Tuesday, May 18, 2010

Ender's Game

Ender's Game has been one of my favorite books for a long time. Card's book, with its hypothetical bugger wars, struck home with me, but it wasn't until recently that I thought about why. I picked it up again earlier this year and read it through in a couple days. Then I read the introduction.

They just don't talk like that, she said. They don't think like that.

A guidance counselor for gifted children doesn't believe Card's presentation. When I read this part of the introduction at the beginning of this year, it made me wonder. How can anyone not believe it?

Skip ahead to English class a few months in the future, where Mrs. Colglazier poses a question to the class, "How many of you will admit to liking trashy literature when you were a kid?" Practically everyone raises their hand and starts discussing series: Magic Tree House, Pee Wee Scouts, and so on. Then Mrs. Colglazier continues, "What about Ender's Game?" Immediately I wanted to speak out in the book's defense. Having read Ender's Game only a few months earlier, I had found extremely deep meaning that had not yet been paralleled anywhere.

So what is it that makes people not only not connect with Ender's Game, but hate it? Why is it considered "trashy"? How can so many people be unwilling to accept something that is simply true?

People's views of the world are inherently tied to their experiences. One will often project onto others feelings that he or she has had. The problem, of course, comes when the other has had entirely different experiences. Subtleties are lost, bad inferences are drawn, everything goes haywire. So, to avoid this, many people, I think, just assume that everyone operates exactly as they do and refuse to accept otherwise.

That was deep enough for me to consider Ender's game a meaningful book. But then I realized there's even more.

What made Ender into an Ender? Obviously his genes played a role, but genes alone do not create an Ender. The circumstances must have driven him to grow so strong that nothing could keep him from doing what he had to do. But what circumstances were those? The answer is loneliness. What Ender had going for him was that he didn't have many friends, so he needed to train, needed to improve, needed to show the rest of Battle School that he was the one they should look up at. As Card put it, he needed to become so good at what he does that the rest of the school would have no choice but to notice him. And so he did.

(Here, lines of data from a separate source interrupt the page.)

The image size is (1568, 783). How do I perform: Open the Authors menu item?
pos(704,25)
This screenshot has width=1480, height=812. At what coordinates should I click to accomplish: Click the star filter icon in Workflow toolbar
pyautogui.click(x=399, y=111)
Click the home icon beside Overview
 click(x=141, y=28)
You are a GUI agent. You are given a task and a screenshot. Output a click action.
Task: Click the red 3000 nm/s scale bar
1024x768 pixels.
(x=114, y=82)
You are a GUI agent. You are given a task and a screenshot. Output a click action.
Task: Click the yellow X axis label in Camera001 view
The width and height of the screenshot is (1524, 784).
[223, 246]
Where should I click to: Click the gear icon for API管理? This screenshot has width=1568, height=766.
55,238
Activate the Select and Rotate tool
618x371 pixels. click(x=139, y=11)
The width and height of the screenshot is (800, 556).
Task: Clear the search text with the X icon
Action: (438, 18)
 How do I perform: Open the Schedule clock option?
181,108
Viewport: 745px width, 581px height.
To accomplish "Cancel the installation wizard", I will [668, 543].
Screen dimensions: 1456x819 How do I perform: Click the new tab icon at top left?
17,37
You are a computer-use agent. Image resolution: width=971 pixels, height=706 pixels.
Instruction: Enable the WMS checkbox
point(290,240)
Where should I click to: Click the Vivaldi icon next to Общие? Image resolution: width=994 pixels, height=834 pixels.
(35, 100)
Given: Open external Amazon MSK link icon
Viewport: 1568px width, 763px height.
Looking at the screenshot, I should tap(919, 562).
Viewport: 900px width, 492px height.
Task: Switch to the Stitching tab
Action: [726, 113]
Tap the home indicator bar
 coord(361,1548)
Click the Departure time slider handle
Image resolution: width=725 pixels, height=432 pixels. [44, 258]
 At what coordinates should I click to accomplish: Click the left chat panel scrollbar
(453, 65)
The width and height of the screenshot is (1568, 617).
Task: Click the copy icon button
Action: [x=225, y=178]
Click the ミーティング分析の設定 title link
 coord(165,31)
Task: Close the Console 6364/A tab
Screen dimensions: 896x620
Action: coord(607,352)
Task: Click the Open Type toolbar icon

I used to envy the people who went to Haycock and Longfellow because they pretty much have always had friends that were as interested and as talented in math as them. Now I'm not sure envy is the right emotion at all. I had noticed for a long time that the extremely strong math team members at Thomas Jefferson did not come from Longfellow as often as one would think. Instead they come from seemingly random schools. So rather than be envious of the Longfellow students, I wonder if I should be grateful that I went to Frost.

And yet no matter how skilled an individual is, it's nearly impossible to actually accomplish anything without a group of highly skilled friends. Ender simply could not have defeated the Buggers without his crew, no matter how long he trained. At some point, friendships have to be formed, loneliness has to be abandoned, but what is that point?

When I look at our math team, I wonder how many of them would become Enders in another situation. How many of them could rise to be a force to be reckoned with, but don't because they know that they have friends no matter how good or bad they are. And now I wonder, is high school too early? Magnet schools provide great opportunities for very bright students to interact with other very bright students, an experience that I know is extremely useful, but there's something that you lose when you do that. You lose the ability to produce an Ender.